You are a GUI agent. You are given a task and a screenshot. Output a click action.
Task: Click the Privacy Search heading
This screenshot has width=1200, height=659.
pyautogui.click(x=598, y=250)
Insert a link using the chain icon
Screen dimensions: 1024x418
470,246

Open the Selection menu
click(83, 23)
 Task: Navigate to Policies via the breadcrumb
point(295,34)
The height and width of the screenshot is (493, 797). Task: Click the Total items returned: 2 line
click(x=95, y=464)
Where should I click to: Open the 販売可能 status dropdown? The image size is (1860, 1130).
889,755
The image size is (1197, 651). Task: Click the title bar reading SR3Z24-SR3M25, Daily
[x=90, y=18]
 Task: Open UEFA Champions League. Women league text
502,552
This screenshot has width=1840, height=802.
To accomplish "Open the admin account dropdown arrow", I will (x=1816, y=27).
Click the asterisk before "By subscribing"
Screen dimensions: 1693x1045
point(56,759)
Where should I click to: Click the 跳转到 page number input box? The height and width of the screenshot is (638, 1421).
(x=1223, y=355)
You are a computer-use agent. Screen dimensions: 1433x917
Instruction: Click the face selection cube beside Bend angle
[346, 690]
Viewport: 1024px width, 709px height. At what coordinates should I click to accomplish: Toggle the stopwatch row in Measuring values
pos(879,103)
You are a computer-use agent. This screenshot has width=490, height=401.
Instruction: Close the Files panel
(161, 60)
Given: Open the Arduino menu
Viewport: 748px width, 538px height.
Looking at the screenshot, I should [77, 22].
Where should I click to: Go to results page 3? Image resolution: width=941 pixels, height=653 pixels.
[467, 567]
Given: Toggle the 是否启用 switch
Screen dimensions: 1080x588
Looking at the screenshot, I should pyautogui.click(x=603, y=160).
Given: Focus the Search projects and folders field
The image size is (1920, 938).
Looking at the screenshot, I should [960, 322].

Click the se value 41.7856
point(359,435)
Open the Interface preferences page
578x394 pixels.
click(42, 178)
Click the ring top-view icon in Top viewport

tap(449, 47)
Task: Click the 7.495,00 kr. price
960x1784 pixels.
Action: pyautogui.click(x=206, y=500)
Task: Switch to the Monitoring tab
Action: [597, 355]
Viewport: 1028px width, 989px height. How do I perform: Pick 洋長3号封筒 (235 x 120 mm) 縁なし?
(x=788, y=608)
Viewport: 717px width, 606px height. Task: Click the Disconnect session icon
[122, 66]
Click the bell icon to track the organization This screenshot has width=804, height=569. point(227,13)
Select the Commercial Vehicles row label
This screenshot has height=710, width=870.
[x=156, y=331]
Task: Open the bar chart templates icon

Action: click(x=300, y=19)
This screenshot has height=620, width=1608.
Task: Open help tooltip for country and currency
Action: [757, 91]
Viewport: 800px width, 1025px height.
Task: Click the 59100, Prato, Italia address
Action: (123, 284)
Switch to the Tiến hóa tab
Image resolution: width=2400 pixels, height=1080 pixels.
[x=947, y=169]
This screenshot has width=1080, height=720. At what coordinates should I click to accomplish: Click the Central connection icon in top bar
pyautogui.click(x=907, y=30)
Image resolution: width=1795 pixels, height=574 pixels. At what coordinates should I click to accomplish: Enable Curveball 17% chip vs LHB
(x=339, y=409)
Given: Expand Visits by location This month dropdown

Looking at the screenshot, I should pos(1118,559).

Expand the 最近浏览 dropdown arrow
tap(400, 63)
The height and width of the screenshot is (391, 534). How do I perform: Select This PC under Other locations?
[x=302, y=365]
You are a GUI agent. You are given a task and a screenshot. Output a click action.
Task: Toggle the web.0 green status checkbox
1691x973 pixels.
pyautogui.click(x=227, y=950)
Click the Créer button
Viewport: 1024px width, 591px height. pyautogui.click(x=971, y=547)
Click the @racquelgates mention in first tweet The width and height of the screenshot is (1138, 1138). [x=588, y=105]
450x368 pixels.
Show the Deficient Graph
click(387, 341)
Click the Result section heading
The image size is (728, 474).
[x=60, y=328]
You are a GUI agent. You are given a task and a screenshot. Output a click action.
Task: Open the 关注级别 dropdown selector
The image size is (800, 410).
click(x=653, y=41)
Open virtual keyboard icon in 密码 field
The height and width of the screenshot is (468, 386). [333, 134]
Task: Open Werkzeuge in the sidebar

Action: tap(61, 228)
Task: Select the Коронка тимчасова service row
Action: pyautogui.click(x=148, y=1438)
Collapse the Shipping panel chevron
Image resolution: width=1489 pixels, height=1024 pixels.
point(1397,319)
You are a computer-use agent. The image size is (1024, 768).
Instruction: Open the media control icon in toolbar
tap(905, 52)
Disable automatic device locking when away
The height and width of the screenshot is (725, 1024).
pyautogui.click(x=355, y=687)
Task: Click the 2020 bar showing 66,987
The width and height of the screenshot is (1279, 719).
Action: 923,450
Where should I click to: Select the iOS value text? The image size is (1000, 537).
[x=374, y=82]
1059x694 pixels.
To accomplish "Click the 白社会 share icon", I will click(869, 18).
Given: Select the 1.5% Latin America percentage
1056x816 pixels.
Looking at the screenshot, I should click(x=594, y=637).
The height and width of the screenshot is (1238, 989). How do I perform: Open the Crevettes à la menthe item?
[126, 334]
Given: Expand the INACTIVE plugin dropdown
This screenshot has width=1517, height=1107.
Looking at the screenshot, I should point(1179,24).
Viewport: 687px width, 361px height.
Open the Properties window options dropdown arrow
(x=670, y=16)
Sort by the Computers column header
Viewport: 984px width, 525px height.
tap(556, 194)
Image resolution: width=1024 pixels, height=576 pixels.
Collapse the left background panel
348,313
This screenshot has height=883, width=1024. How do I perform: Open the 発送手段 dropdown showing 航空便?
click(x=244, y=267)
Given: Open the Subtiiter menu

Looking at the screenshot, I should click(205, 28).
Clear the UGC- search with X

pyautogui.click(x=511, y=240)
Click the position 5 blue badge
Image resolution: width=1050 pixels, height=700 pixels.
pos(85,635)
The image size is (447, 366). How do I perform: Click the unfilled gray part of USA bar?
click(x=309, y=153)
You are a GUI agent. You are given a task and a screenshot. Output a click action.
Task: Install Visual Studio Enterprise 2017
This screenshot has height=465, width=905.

Goal of the exercise ->
Line by line, reproduce the data above exactly.

Solved problem ->
You are a GUI agent. You are given a task and a screenshot. Output a click action.
Task: Click the Privacy Search heading
This screenshot has width=1200, height=659.
pyautogui.click(x=598, y=250)
Insert a link using the chain icon
Screen dimensions: 1024x418
470,246

Open the Selection menu
click(83, 23)
 Task: Navigate to Policies via the breadcrumb
point(295,34)
The height and width of the screenshot is (493, 797). Task: Click the Total items returned: 2 line
click(x=95, y=464)
Where should I click to: Open the 販売可能 status dropdown? The image size is (1860, 1130).
889,755
The image size is (1197, 651). Task: Click the title bar reading SR3Z24-SR3M25, Daily
[x=90, y=18]
 Task: Open UEFA Champions League. Women league text
502,552
This screenshot has width=1840, height=802.
To accomplish "Open the admin account dropdown arrow", I will (x=1816, y=27).
Click the asterisk before "By subscribing"
Screen dimensions: 1693x1045
point(56,759)
Where should I click to: Click the 跳转到 page number input box? The height and width of the screenshot is (638, 1421).
(x=1223, y=355)
You are a computer-use agent. Screen dimensions: 1433x917
Instruction: Click the face selection cube beside Bend angle
[346, 690]
Viewport: 1024px width, 709px height. At what coordinates should I click to accomplish: Toggle the stopwatch row in Measuring values
pos(879,103)
You are a computer-use agent. This screenshot has width=490, height=401.
Instruction: Close the Files panel
(161, 60)
Given: Open the Arduino menu
Viewport: 748px width, 538px height.
Looking at the screenshot, I should [77, 22].
Where should I click to: Go to results page 3? Image resolution: width=941 pixels, height=653 pixels.
[467, 567]
Given: Toggle the 是否启用 switch
Screen dimensions: 1080x588
Looking at the screenshot, I should pyautogui.click(x=603, y=160).
Given: Focus the Search projects and folders field
The image size is (1920, 938).
Looking at the screenshot, I should [960, 322].

Click the se value 41.7856
point(359,435)
Open the Interface preferences page
578x394 pixels.
click(42, 178)
Click the ring top-view icon in Top viewport

tap(449, 47)
Task: Click the 7.495,00 kr. price
960x1784 pixels.
Action: pyautogui.click(x=206, y=500)
Task: Switch to the Monitoring tab
Action: [597, 355]
Viewport: 1028px width, 989px height. How do I perform: Pick 洋長3号封筒 (235 x 120 mm) 縁なし?
(x=788, y=608)
Viewport: 717px width, 606px height. Task: Click the Disconnect session icon
[122, 66]
Click the bell icon to track the organization This screenshot has width=804, height=569. point(227,13)
Select the Commercial Vehicles row label
This screenshot has height=710, width=870.
[x=156, y=331]
Task: Open the bar chart templates icon

Action: click(x=300, y=19)
This screenshot has height=620, width=1608.
Task: Open help tooltip for country and currency
Action: [757, 91]
Viewport: 800px width, 1025px height.
Task: Click the 59100, Prato, Italia address
Action: (123, 284)
Switch to the Tiến hóa tab
Image resolution: width=2400 pixels, height=1080 pixels.
[x=947, y=169]
This screenshot has width=1080, height=720. At what coordinates should I click to accomplish: Click the Central connection icon in top bar
pyautogui.click(x=907, y=30)
Image resolution: width=1795 pixels, height=574 pixels. At what coordinates should I click to accomplish: Enable Curveball 17% chip vs LHB
(x=339, y=409)
Given: Expand Visits by location This month dropdown

Looking at the screenshot, I should pos(1118,559).

Expand the 最近浏览 dropdown arrow
tap(400, 63)
The height and width of the screenshot is (391, 534). How do I perform: Select This PC under Other locations?
[x=302, y=365]
You are a GUI agent. You are given a task and a screenshot. Output a click action.
Task: Toggle the web.0 green status checkbox
1691x973 pixels.
pyautogui.click(x=227, y=950)
Click the Créer button
Viewport: 1024px width, 591px height. pyautogui.click(x=971, y=547)
Click the @racquelgates mention in first tweet The width and height of the screenshot is (1138, 1138). [x=588, y=105]
450x368 pixels.
Show the Deficient Graph
click(387, 341)
Click the Result section heading
The image size is (728, 474).
[x=60, y=328]
You are a GUI agent. You are given a task and a screenshot. Output a click action.
Task: Open the 关注级别 dropdown selector
The image size is (800, 410).
click(x=653, y=41)
Open virtual keyboard icon in 密码 field
The height and width of the screenshot is (468, 386). [333, 134]
Task: Open Werkzeuge in the sidebar

Action: tap(61, 228)
Task: Select the Коронка тимчасова service row
Action: pyautogui.click(x=148, y=1438)
Collapse the Shipping panel chevron
Image resolution: width=1489 pixels, height=1024 pixels.
point(1397,319)
You are a computer-use agent. The image size is (1024, 768).
Instruction: Open the media control icon in toolbar
tap(905, 52)
Disable automatic device locking when away
The height and width of the screenshot is (725, 1024).
pyautogui.click(x=355, y=687)
Task: Click the 2020 bar showing 66,987
The width and height of the screenshot is (1279, 719).
Action: 923,450
Where should I click to: Select the iOS value text? The image size is (1000, 537).
[x=374, y=82]
1059x694 pixels.
To accomplish "Click the 白社会 share icon", I will click(869, 18).
Given: Select the 1.5% Latin America percentage
1056x816 pixels.
Looking at the screenshot, I should click(x=594, y=637).
The height and width of the screenshot is (1238, 989). How do I perform: Open the Crevettes à la menthe item?
[126, 334]
Given: Expand the INACTIVE plugin dropdown
This screenshot has width=1517, height=1107.
Looking at the screenshot, I should point(1179,24).
Viewport: 687px width, 361px height.
Open the Properties window options dropdown arrow
(x=670, y=16)
Sort by the Computers column header
Viewport: 984px width, 525px height.
tap(556, 194)
Image resolution: width=1024 pixels, height=576 pixels.
Collapse the left background panel
348,313
This screenshot has height=883, width=1024. How do I perform: Open the 発送手段 dropdown showing 航空便?
click(x=244, y=267)
Given: Open the Subtiiter menu

Looking at the screenshot, I should click(205, 28).
Clear the UGC- search with X

pyautogui.click(x=511, y=240)
Click the position 5 blue badge
Image resolution: width=1050 pixels, height=700 pixels.
pos(85,635)
The image size is (447, 366). How do I perform: Click the unfilled gray part of USA bar?
click(x=309, y=153)
You are a GUI agent. You are given a task and a screenshot. Output a click action.
Task: Install Visual Studio Enterprise 2017
This screenshot has height=465, width=905.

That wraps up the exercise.